生物报道：法国科学家Michael Sieweke领导的研究团队发现，造血干细胞除了保证血细胞的持续更新以外，还能够在紧急情况下生产机体所需的白细胞，以便应对炎症或感染。这一研究将有望帮助接受骨髓移植的患者抵御感染，文章于四月十日发表在Nature杂志上。

我们血液中的细胞具有供给、清理和防御的功能，但它们的寿命都不长。红细胞的平均寿命基本不超过三个月，血小板的寿命约为十天，而大多数白细胞只能存活几天。因此，机体必须及时生产足够的替代细胞，而这就是造血干细胞的工作。造血干细胞位于骨髓中，每天向血液输送数以亿计的新细胞。为此，造血干细胞必须一边增殖一边分化，生成特化的白细胞、红细胞或血小板等。

多年以来，造血干细胞分化的触发机制一直吸引着研究者们的注意。此前的研究显示，干细胞并非随机选取分化路径，而是在环境信号和内部因子的影响下决定自身的命运。那么造血干细胞是怎样对紧急事件进行正确应答，以满足机体需要的呢？

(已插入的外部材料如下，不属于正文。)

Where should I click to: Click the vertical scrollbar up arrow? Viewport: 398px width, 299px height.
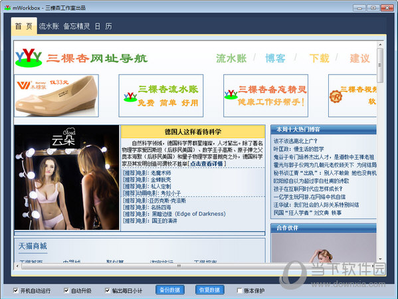coord(380,45)
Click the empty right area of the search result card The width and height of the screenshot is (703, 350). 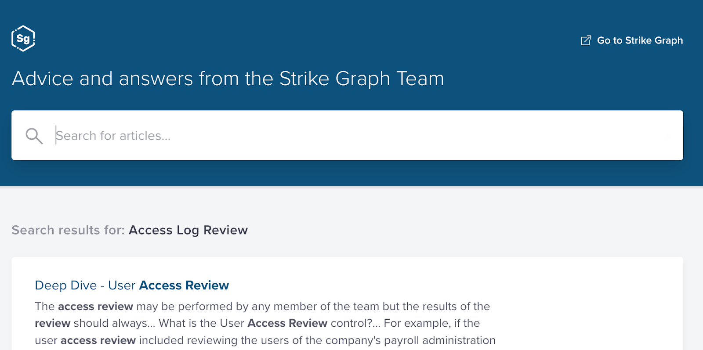[x=589, y=307]
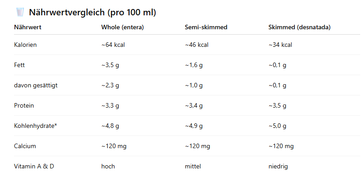
Task: Click the Semi-skimmed column header
Action: [206, 27]
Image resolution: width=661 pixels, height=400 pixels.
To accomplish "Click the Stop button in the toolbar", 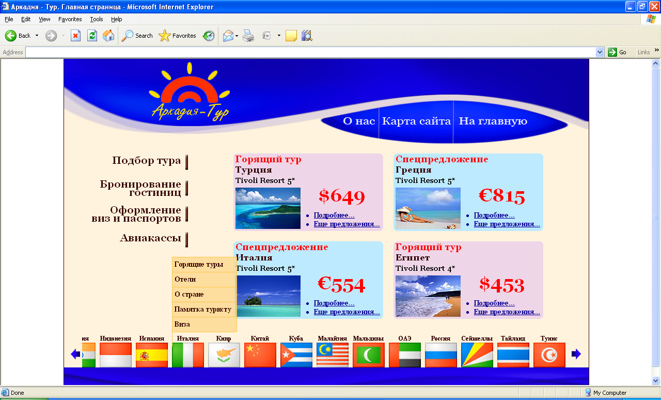I will 76,36.
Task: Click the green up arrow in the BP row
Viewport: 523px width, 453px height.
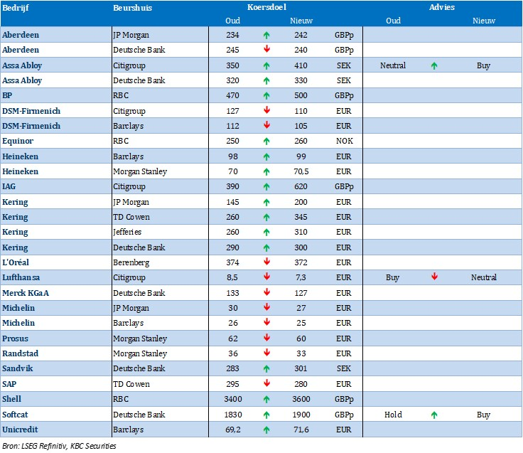Action: coord(266,95)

例如，在机体受到感染时，及时生产足够的巨嗜细胞来吞噬入侵微生物。

此前，人们普遍认为造血干细胞不能解码上述信息，只会随机分化。而Michael Sieweke的研究团队向人们展示事实并非如此，造血干细胞能够感知这些信号并做出反应，生产出最适用于当前危机的细胞。

“我们发现，在感染或发炎时机体会大量产生一类生物分子，这种分子会直接告诉造血干细胞机体所需的分化路径，”文章的共同作者，Dr. Sandrine Sarrazin说。“这就是巨噬细胞集落刺激因子M-CSF，它会使PU.1基因激活。PU.1基因是髓系细胞分化的开关，该基因的活化能促使造血干细胞快速分化。”

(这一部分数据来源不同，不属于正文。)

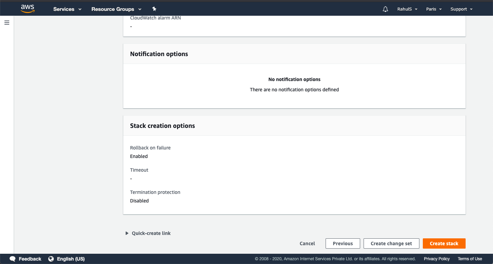Click the Feedback text in footer

[x=30, y=259]
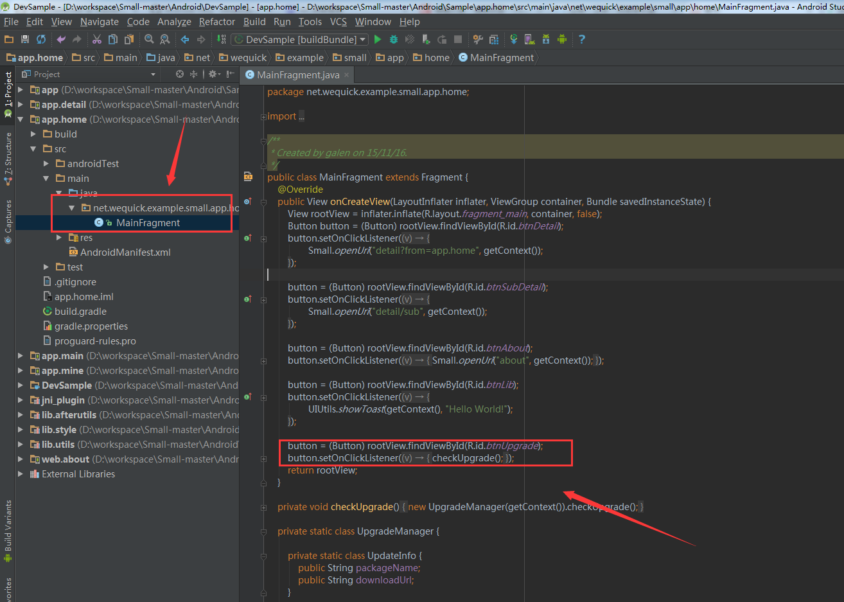
Task: Start the Debug bug icon
Action: pos(394,39)
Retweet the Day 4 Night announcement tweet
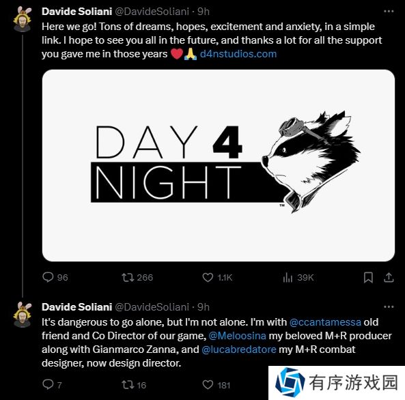Screen dimensions: 405x400 pos(128,277)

“我们用一个荧光标记来指示PU.1的状态。动物实验和显微镜观察显示，造血干细胞应答M-CSF会立刻发亮，”文章共同作者之一，Noushine Mossadegh-Keller说。“随后我们证实，所有发亮细胞中的PU.1基因都被激活。说明细胞接到M-CSF信号后，就立刻改变了自己的身份。”

研究人员指出，明确这一信号使人们有望在面临急性感染的患者中，加速特定细胞的生成。未来人们可以利用M-CSF，在避免产生不利细胞的同时，刺激有用细胞的分化，以帮助免疫系统抵御感染。由于经历了骨髓移植的患者缺乏对感染的防御能力，因此这类研究对他们来说非常重要。

（生物通编辑：叶予）

生物通推荐原文摘要：

M-CSF instructs myeloid lineage fate in single haematopoietic stem cells

Under stress conditions such as infection or inflammation the body rapidly needs to generate new blood cells that are adapted to the challenge. Haematopoietic cytokines are known to increase output of specific mature cells by affecting survival, expansion and differentiation of lineage-committed progenitors1, 2, but it has been debated whether long-term haematopoietic stem cells (HSCs) are susceptible to direct lineage-specifying effects of cytokines. Although genetic changes in transcription factor balance can sensitize HSCs to cytokine instruction3, the initiation of HSC commitment is generally thought to be triggered by stochastic fluctuation in cell-intrinsic regulators such as lineage-specific transcription factors4, 5, 6, 7, leaving cytokines to ensure survival and proliferation of the progeny cells8, 9. Here we show that macrophage colony-stimulating factor (M-CSF, also called CSF1), a myeloid cytokine released during infection and inflammation, can directly induce the myeloid master regulator PU.1 and instruct myeloid cell-fate change in mouse HSCs, independently of selective survival or proliferation. Video imaging and single-cell gene expression analysis revealed that stimulation of highly purified HSCs with M-CSF in culture resulted in activation of the PU.1 promoter and an increased number of PU.1+ cells with myeloid gene signature and differentiation potential. In vivo, high systemic levels of M-CSF directly stimulated M-CSF-receptor-dependent activation of endogenous PU.1 protein in single HSCs and induced a PU.1-dependent myeloid differentiation preference. Our data demonstrate that lineage-specific cytokines can act directly on HSCs in vitro and in vivo to instruct a change of cell identity. This fundamentally changes the current view of how HSCs respond to environmental challenge and implicates stress-induced cytokines as direct instructors of HSC fate.